*Page extract*.
* begin *

ATLANTA — It has been 75 years since 119 people died from a fire in Atlanta's Winecoff Hotel. To this day, it is the deadliest hotel fire in U.S. history. That hotel is still standing in downtown Atlanta. However, today it is known as Ellis Hotel.
It is on the 15th floor where Richard Hamil was staying with his father, Carlos, who was a math teacher and faculty advisor at Rome High School. Carlos, eight students and his 9-year-old son Richard were all staying at the Winecoff, attending a YMCA Youth Assembly that tragic night.
"You couldn't see your hand in front of your face," Richard said. "It was very dense, heavy smoke. My dad said to us, 'I don't think we're going to make it'. He could see that it was going to take a miracle."
That miracle came in the form of a ladder. For nearly four hours, they tried filling up the bathtub with water, lighting a lamp and breathing into towels to survive.
"You're trying to survive... you're thinking about how you're going to get out," he said.
Richard, his father and a woman from Mississippi were the only ones who survived from the 15th floor.
"A lot of people did a lot of things like tying sheets together... getting down that way. A lot of sheets broke and they went down. There were people throwing kids out the window, people were walking the ledges of the building trying to find a way out," he said. "It was a terrible scene."
Of the 119 deaths, four were Carlos' students.
"He never got over the fact that he was in charge of four boys that got killed," his son said. "He never got over that."
Taking part in the same conference December 7th, 1946 were four Gainesville High School students. The four senior girls were staying a few floors below Richard.
Tuesday, on the 75th anniversary of the fire, a plaque re-dedication took place at their high school. Originally it was a wall plaque, and it has since moved onto stone. Richard and Frances' nieces were in attendance.
"I grew up on the heels of this tragedy," said Fran Smith, who was named after Frances. "I think it marked my life."

* end *

*Recorded data*.
* begin *

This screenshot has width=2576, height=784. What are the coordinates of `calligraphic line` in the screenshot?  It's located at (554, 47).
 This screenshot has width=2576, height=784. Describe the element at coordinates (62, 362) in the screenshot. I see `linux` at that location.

* end *

*Instructions for the task*.
From the article on the Winecoff Hotel fire, please extract everything from "ATLANTA — It" down to "that tragic night.". The listing has nothing to do with the work here.

*Answer below*.
ATLANTA — It has been 75 years since 119 people died from a fire in Atlanta's Winecoff Hotel. To this day, it is the deadliest hotel fire in U.S. history. That hotel is still standing in downtown Atlanta. However, today it is known as Ellis Hotel.
It is on the 15th floor where Richard Hamil was staying with his father, Carlos, who was a math teacher and faculty advisor at Rome High School. Carlos, eight students and his 9-year-old son Richard were all staying at the Winecoff, attending a YMCA Youth Assembly that tragic night.